For the next few weeks, I will be analyzing crime in Oakland using data from CrimeWatch. Please see my previous post on how I gathered and cleaned the data. My only rule is that I want everything I investigate to be actionable.
Also, a number of people asked for a copy of the cleaned data. Here it is. Go nuts. I asked folks what I should look for. Some requests were obvious, like the overall trend of crime. Others were much more specific, like robberies around BART stations. I hope to look at all of that soon. But the first thing that I needed to understand was the system a little more.
An Update from Oakland Police
An update from last week: I showed that CrimeMapping under-reports recent crime by an average of 50% ("recent" meaning the previous week). I messaged @Crime_Mapping several times with no response. I also sent CrimeWatch an email, but that bounced back. Someone suggested I contact OPD's community relations officers. I had some luck there:
@WelcomeClass meeting arranged to discuss types & definitions of data you discussed. Thanks for your work in research & raising questions.— Lt. Chris Bolton (@OPDChris) May 2, 2014
I'll post further updates here. The original article follows:
How Crime is Mapped
CrimeMapping is an online tool that you can use to visualize crime in your neighborhood. The data for CrimeMapping is from an initiative called CrimeWatch that the city of Oakland undertakes. You can go onto CrimeMapping, look up an address, and see recent crimes committed nearby.
CrimeWatch sends CrimeMapping this data every morning along with an automatically generated tabular file on their own website in the morning available here in a file called 'crimePublicData.csv'.

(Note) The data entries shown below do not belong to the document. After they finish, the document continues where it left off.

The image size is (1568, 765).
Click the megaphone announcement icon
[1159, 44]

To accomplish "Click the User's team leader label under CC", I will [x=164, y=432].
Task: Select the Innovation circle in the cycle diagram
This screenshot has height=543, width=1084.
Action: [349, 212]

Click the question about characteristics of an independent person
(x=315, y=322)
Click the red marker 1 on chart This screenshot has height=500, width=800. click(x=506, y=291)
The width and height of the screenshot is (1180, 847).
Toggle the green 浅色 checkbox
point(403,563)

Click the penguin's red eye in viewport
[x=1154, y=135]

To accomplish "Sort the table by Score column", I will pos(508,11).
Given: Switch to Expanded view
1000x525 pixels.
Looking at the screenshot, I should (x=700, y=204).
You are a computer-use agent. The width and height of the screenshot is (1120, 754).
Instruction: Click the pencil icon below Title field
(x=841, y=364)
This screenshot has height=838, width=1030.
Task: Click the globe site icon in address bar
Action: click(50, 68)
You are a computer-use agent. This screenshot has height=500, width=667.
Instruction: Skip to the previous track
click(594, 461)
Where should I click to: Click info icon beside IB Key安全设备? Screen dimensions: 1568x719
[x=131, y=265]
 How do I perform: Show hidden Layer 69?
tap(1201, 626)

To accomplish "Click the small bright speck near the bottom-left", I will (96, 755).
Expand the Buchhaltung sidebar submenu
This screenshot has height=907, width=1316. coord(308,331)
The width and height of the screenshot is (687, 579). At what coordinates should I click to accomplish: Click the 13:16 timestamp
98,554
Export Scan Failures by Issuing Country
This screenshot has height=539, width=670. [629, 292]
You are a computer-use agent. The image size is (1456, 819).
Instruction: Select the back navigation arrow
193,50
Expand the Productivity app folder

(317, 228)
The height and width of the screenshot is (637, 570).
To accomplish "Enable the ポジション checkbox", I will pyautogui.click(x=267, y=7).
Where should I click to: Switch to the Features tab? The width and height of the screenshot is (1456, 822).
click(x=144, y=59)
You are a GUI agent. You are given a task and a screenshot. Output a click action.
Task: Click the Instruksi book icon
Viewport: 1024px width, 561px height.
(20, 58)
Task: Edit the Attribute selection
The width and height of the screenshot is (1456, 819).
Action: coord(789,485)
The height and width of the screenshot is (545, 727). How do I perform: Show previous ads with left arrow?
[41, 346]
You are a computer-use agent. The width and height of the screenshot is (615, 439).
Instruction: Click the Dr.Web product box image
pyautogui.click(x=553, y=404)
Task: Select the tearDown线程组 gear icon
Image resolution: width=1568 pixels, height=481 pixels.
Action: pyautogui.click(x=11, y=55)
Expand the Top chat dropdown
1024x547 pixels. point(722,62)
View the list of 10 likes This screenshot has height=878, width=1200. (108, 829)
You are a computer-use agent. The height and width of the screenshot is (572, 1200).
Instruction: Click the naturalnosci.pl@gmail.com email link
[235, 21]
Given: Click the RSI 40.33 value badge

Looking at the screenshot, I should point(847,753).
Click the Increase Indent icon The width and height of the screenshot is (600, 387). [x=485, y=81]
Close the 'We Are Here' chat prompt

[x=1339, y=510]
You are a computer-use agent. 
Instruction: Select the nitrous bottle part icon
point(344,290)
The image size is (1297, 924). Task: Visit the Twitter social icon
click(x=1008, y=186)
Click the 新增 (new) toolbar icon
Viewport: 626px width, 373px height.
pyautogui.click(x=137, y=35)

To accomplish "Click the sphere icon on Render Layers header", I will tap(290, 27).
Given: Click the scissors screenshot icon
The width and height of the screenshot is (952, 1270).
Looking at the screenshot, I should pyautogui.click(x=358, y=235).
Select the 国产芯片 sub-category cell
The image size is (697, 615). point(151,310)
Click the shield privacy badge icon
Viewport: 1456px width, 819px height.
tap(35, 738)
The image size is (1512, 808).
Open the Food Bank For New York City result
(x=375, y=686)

If you open that file, you can see that it has a rolling four month window for crime reports. For example, if you look at it today (April 26, 2014), the earliest date in crimePublicData.csv is December 26, 2013. If you open the same file tomorrow, the earliest date will be December 27, 2013.
This is how CrimeMapping stays up to date. And when you go to their site, by default you see the last week in whatever area you're interested in.
The limits of CrimeMapping
Something interesting from CrimeMapping's FAQ:
How can I get historical or additional information for a crime?
CrimeMapping.com includes a rolling one hundred and eighty (180) days’ worth of crime data. If you require more historical data or more detailed information regarding a specific incident you should contact the public information officer at your local law enforcement agency.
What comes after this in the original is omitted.